Invasive Trees of the Mid-Atlantic Region

Callery Pear (Pyrus calleryana)

Introduced as an ornamental, the Callery pear is a medium-sized tree that used to enjoy widespread use as a rugged and attractive street tree. It flowers heavily, producing copious quantities of small fruit that birds enjoy eating. Birds can then carry the seeds far and wide, depositing them in the natural areas that the Callery pear is now known to invade. This plant has become a serious invader due to its suckering habit and ability to spread widely, allowing it to form dense thickets in disturbed places and natural areas that completely exclude other plant life. This plant can be controlled with mechanical removal or even herbicide. Still, the best method of control is to stop the planting of this tree and remove any existing individual trees to prevent further dispersal.

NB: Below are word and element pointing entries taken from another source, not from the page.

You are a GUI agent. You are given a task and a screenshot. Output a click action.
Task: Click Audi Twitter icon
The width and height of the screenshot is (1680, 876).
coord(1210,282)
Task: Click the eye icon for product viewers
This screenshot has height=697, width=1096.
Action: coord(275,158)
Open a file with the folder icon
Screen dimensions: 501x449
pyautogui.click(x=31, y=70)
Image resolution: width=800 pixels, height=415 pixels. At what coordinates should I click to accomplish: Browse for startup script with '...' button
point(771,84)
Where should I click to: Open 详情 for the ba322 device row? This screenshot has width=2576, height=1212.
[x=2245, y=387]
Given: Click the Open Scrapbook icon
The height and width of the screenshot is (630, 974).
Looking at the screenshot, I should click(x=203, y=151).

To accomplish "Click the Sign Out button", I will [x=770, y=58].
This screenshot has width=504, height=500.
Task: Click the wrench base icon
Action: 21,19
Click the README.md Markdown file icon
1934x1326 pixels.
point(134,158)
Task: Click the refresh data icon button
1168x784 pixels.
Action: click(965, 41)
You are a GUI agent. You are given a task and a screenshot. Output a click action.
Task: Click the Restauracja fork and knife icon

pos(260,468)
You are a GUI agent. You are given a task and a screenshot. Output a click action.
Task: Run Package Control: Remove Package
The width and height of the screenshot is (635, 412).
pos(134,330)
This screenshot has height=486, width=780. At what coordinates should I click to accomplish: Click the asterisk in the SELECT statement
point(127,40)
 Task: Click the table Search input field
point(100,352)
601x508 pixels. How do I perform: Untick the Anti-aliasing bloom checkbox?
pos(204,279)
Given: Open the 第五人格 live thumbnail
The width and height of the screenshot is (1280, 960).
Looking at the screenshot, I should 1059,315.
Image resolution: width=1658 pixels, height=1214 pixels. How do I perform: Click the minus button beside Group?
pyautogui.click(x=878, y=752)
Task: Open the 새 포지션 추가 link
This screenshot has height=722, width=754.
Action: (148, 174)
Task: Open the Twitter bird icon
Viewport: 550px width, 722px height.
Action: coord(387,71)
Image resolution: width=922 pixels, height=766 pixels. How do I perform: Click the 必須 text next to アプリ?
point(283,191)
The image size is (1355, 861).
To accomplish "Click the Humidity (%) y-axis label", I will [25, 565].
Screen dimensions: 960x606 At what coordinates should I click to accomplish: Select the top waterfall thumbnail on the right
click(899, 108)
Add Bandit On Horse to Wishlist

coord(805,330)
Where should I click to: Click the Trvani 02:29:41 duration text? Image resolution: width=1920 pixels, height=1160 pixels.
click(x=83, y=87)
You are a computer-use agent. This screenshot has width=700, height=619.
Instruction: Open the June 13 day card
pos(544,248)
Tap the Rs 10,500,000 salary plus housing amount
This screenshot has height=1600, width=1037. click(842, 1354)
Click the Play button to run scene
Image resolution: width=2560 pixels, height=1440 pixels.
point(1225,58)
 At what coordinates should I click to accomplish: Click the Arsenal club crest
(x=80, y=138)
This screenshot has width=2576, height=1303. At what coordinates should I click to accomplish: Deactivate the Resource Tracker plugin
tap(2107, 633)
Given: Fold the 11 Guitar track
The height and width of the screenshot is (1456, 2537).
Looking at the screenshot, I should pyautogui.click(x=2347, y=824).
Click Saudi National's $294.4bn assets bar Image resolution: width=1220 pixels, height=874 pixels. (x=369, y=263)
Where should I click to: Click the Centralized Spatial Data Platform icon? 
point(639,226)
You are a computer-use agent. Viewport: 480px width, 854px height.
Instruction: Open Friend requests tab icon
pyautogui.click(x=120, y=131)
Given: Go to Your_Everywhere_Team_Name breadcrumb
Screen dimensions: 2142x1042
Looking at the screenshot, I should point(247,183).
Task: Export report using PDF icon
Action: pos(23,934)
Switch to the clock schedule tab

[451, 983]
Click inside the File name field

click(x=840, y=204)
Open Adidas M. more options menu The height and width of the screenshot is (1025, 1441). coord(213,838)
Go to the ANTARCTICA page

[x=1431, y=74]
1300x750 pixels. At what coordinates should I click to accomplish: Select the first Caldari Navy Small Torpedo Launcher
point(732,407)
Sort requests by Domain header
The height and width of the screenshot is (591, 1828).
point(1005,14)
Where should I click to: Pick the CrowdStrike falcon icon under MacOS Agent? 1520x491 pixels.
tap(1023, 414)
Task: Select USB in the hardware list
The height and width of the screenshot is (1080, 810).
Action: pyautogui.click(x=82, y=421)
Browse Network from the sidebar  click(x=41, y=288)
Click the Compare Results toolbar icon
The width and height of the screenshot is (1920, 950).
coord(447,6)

Norway Maple (Acer platanoides)

The Norway maple is an introduced species that grows into a large deciduous tree, up to 60 feet in height. The Norway maple has been planted as a street and garden tree since the mid-1700s and used as a replacement for elms lost to Dutch Elm Disease. Because of its widespread horticultural use, the Norway maple has begun to naturalize in forests. It can outcompete native plants and change the way nutrients cycle through the forest ecosystem. It is even capable of invading the dark interiors of mature forests, and once it grows tall enough will shade out native trees. Norway maples should never be planted, and any wayward seedlings pulled. Mature trees can be killed by cutting or girdling. Herbicides can be effective for control but are not as effective as other control measures.

Tree of Heaven (Ailanthus altissima)

The tree of heaven, Ailanthus altissima, is one of the worst invasive trees in the Mid-Atlantic. It is allelopathic, meaning that it can release chemicals into the soil that prevent other plants from growing properly. They can spread rapidly due to the massive numbers of wind-born seeds each tree produces and thrive in disturbed areas. The tree is very tough, suckers profusely, and grows quickly, making effective control difficult. Unfortunately, the tree of heaven is best controlled with herbicides, which can be painted directly into cuts on the tree to prevent collateral damage to other plants.